§ **TEXTAUSZUG**
•••

Das Dramatische ist, dass wir uns selber verletzen, nur um uns zu rächen an unseren Eltern. Unser unbewusstes, fehlendes Selbstbewusstsein aus der früheren Kindheit unterstützt uns dann noch dabei, weil es sagt „egal, ich bin ja sowieso nichts wert“.

Und wenn dann das selbstverletzende Verhalten lang genug anhält, dann wird es auch unbewusst, so wie im Beispiel vorher das Schalten vom dritten in den vierten Gang beim Autofahren. Deshalb ist es den meisten Süchtigen zunächst gar nicht bewusst, dass sie mit ihrem Suchtverhalten auch Rache nehmen wollen an wichtigen Personen ihrer Kindheit.

An dieser Stelle also schon einmal eine wichtige Einsicht: Ihr Suchtverhalten kommt auch daher, dass Sie sich selbst nicht mögen UND großen Groll gegenüber jemanden aus Ihrer Kindheit hegen. Solange Sie beides nicht auflösen, werden Sie Schwierigkeiten haben, in Ihrer Heilung fortzuschreiten. Sie sind abhängig von der Person, an der Sie sich rächen wollen!

Eine Sucht kann latent da sein und erst im Erwachsenenalter richtig ausbrechen. So berichtete uns ein 33jähriger sexsüchtiger Mann, dass er erst zwei, drei Jahre vorher wirklich angefangen hat, zwanghaft in Bordelle und an den Strassenstrich zu gehen, obwohl er in einer Beziehung lebt, die nach außen hin glücklich erscheinen.

Während der Therapie kam dann zum Vorschein, dass er als Kind sehr viel Ablehnung vom weiblichen Geschlecht erfahren hatte, man ihn gehänselt hatte, ihn einmal an den Zaun gebunden hatte und alle Mädchen ihn verspottet hatten. Seitdem hatte das innere Kind immer Angst vor Frauen.

•••

§ **DATENTEIL**
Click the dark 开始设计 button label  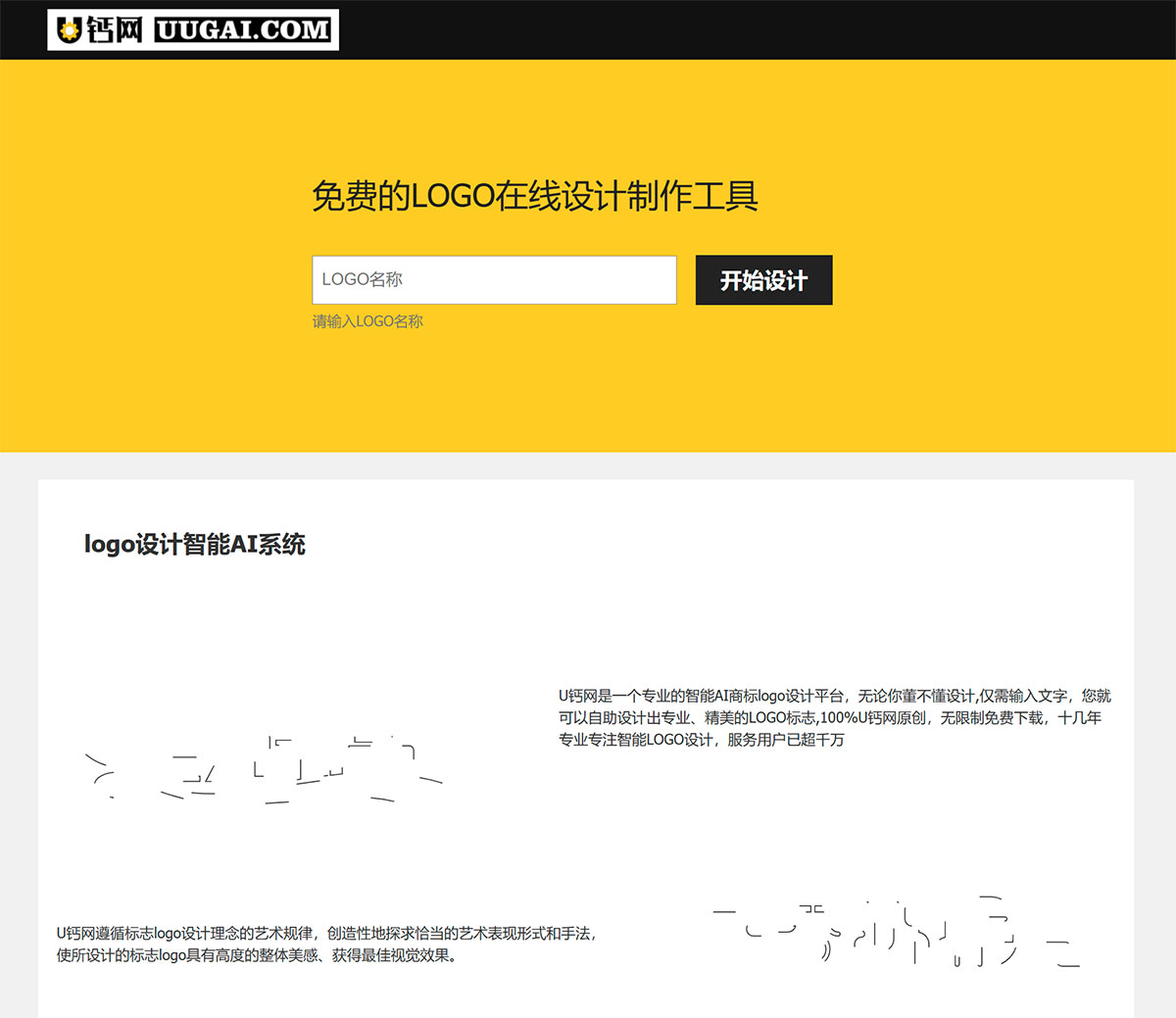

•••

§ **AUFGABE 1**
Nennen Sie alles, was dem Mann laut dem Textauszug als Kind widerfahren ist.
§ **AUFGABE 2**
Ersetzen Sie im Textauszug „Zaun“ durch „Baum“, und zwar in dem Abschnitt, der mit den Worten „Während der Therapie“ beginnt und mit „Angst vor Frauen.“ endet. Geben Sie diesen Abschnitt mit der Änderung wieder.
Die Zeilen im Datenteil werden hierfür nicht gebraucht.

§ **ANTWORT 1**
- Er hat sehr viel Ablehnung vom weiblichen Geschlecht erfahren.
- Man hat ihn gehänselt.
- Man hat ihn einmal an den Zaun gebunden.
- Alle Mädchen haben ihn verspottet.

§ **ANTWORT 2**
Während der Therapie kam dann zum Vorschein, dass er als Kind sehr viel Ablehnung vom weiblichen Geschlecht erfahren hatte, man ihn gehänselt hatte, ihn einmal an den Baum gebunden hatte und alle Mädchen ihn verspottet hatten. Seitdem hatte das innere Kind immer Angst vor Frauen.